Do-Ho Suh
Whitney Museum at Philip Morris
By Audrey Walen
Continuing to develop work that deals with the question of individuality versus a greater group collectivity and the concurrent sense of military or political might that such masses contain, Do-Ho Suh’s installation at the Whitney Philip Morris strikes a confrontational position. Some/One was made in response to a request by the curators at the site for a new installation piece. Suh added a new element to his earlier preoccupations, evidently recognizing the impact of this move to a museum and, in parti-cular, to an institution housed within a corporate entity such as the Whitney Philip Morris. Unlike his earlier playful anti-monument, Public Figures (1998), which features thousands of tiny people holding up a pedestal, Some/One strikes a far more serious and pointedly political position. No tiny faces gazed up at you with arms outstretched.
Approaching the space through the soaring atrium of the Philip Morris lobby, a viewer runs the gauntlet of woolen suits and hard-cornered briefcases rushing through Grand Central Station (American corporate conformity at its most clichéd) to view a show that raises questions of conformity versus personal anonymity. In the gallery, there were literally thousands of dog tags covering the floor and filling the space from wall to wall. Viewers had to walk on top of these dog tags, which was difficult to do without thinking about the identi-ties of the soldiers memorialized by their name, rank, and serial number. But bending over to read them, the viewer discovered nothing more than random meaningless words, broadening the work from a focus on individual narrative to a universal reading.
In the center of the gallery the metal dog tags rose up to form a scaly robe, arms outstretched, with its back to the door. The shiny surface of the carefully arranged individual tags radiated out in waves from the central figure. This Minimalist grid-like system evoked order and factory production—the anonymity of the individuals represented by the dog tags and the industrialization of their production in a synthesis of contemporary cul-ture. A computer program was used in the generation of this composite figure, as well as in the generation of the random text on the dog tags.

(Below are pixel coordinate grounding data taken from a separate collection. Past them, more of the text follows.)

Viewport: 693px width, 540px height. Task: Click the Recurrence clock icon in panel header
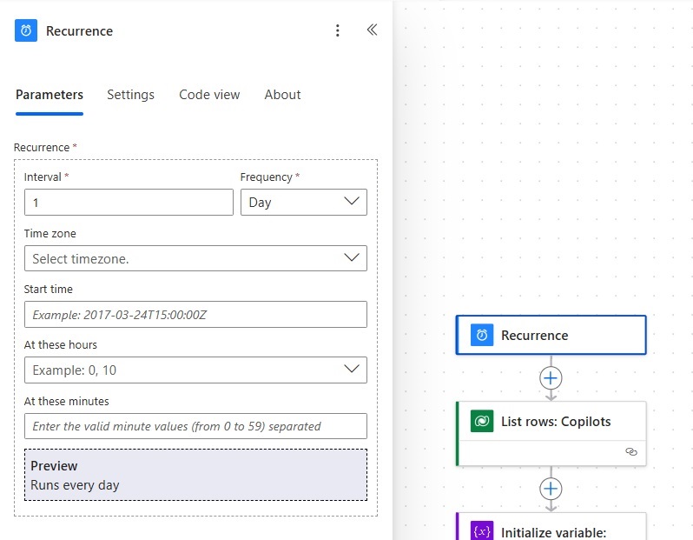[x=26, y=30]
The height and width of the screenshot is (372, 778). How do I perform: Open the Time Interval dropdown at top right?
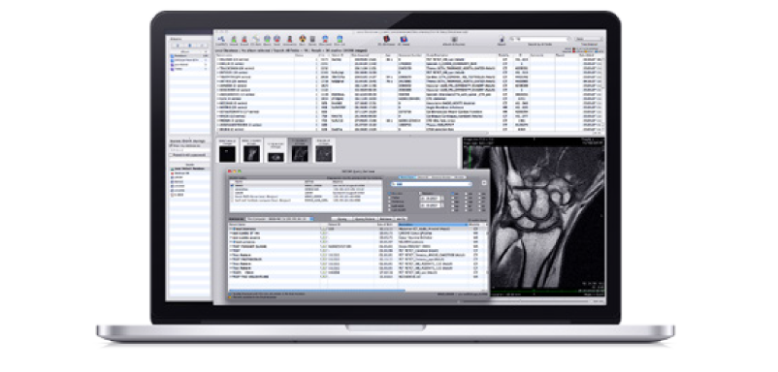[x=589, y=39]
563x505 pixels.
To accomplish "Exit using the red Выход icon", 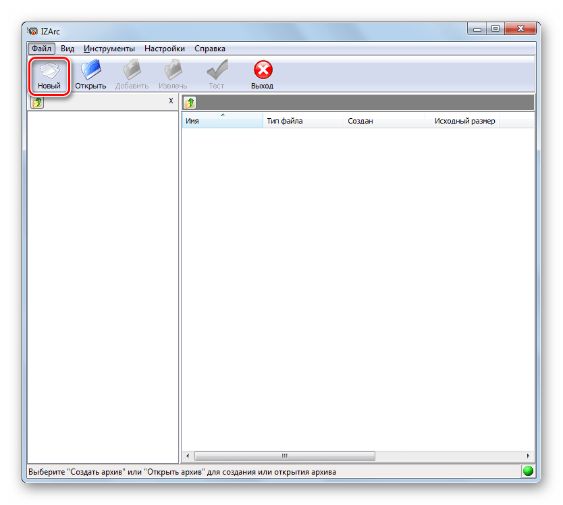I will pos(262,71).
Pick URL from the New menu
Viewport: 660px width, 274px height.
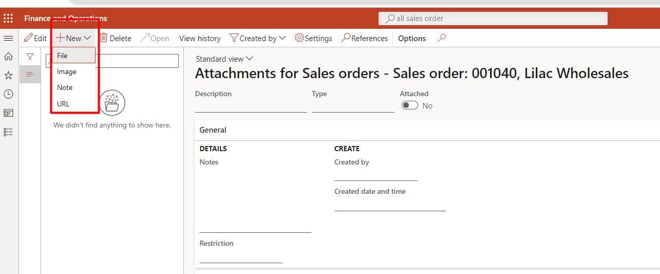[63, 104]

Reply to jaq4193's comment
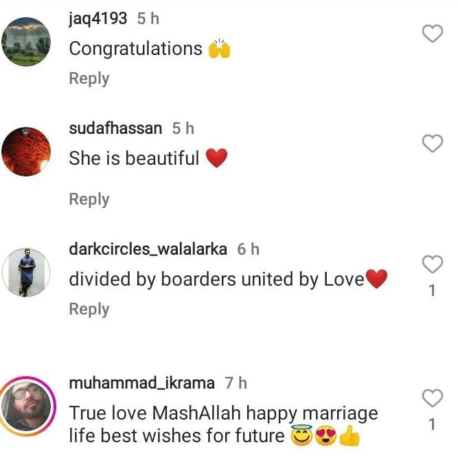tap(89, 79)
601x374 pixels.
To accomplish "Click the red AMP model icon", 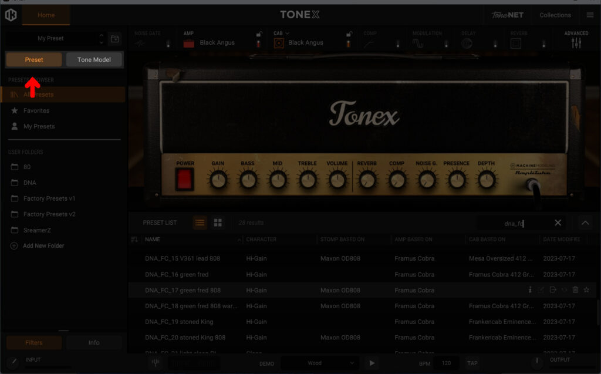I will pyautogui.click(x=189, y=43).
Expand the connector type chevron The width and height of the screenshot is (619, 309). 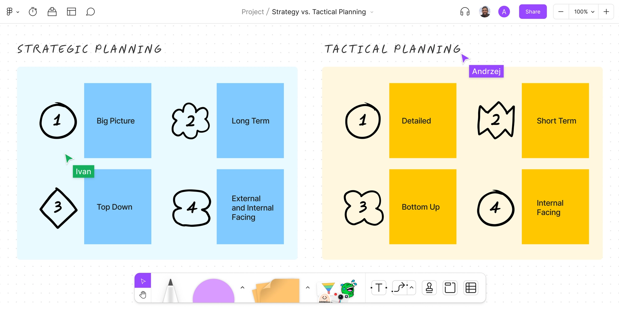tap(412, 287)
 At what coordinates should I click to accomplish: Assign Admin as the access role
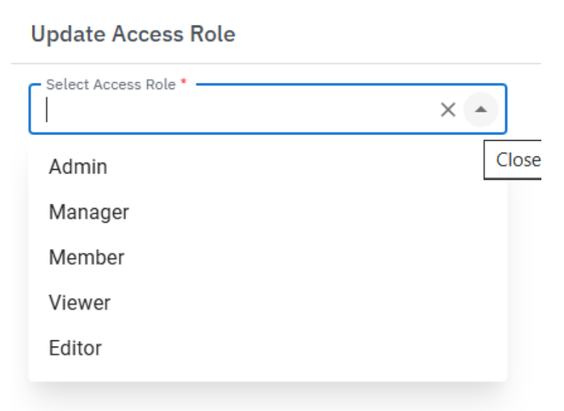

Viewers circumnavigating Some/One discovered that the figure was open on the side facing away from the entrance. Arms outstretched as if in readiness for an embrace, its inner surface was mirrored. You confronted your own gaze peeking out from the inside of the larger-than-life, potentially threatening giant. Suh presents us with a fundamental question: will you be engulfed by Some/One and lose yourself within a greater entity—corporate, cultural, political, social— or is what you see when you look at yourself in the mirror going to be the preeminent force? Suh does not make that determination for you.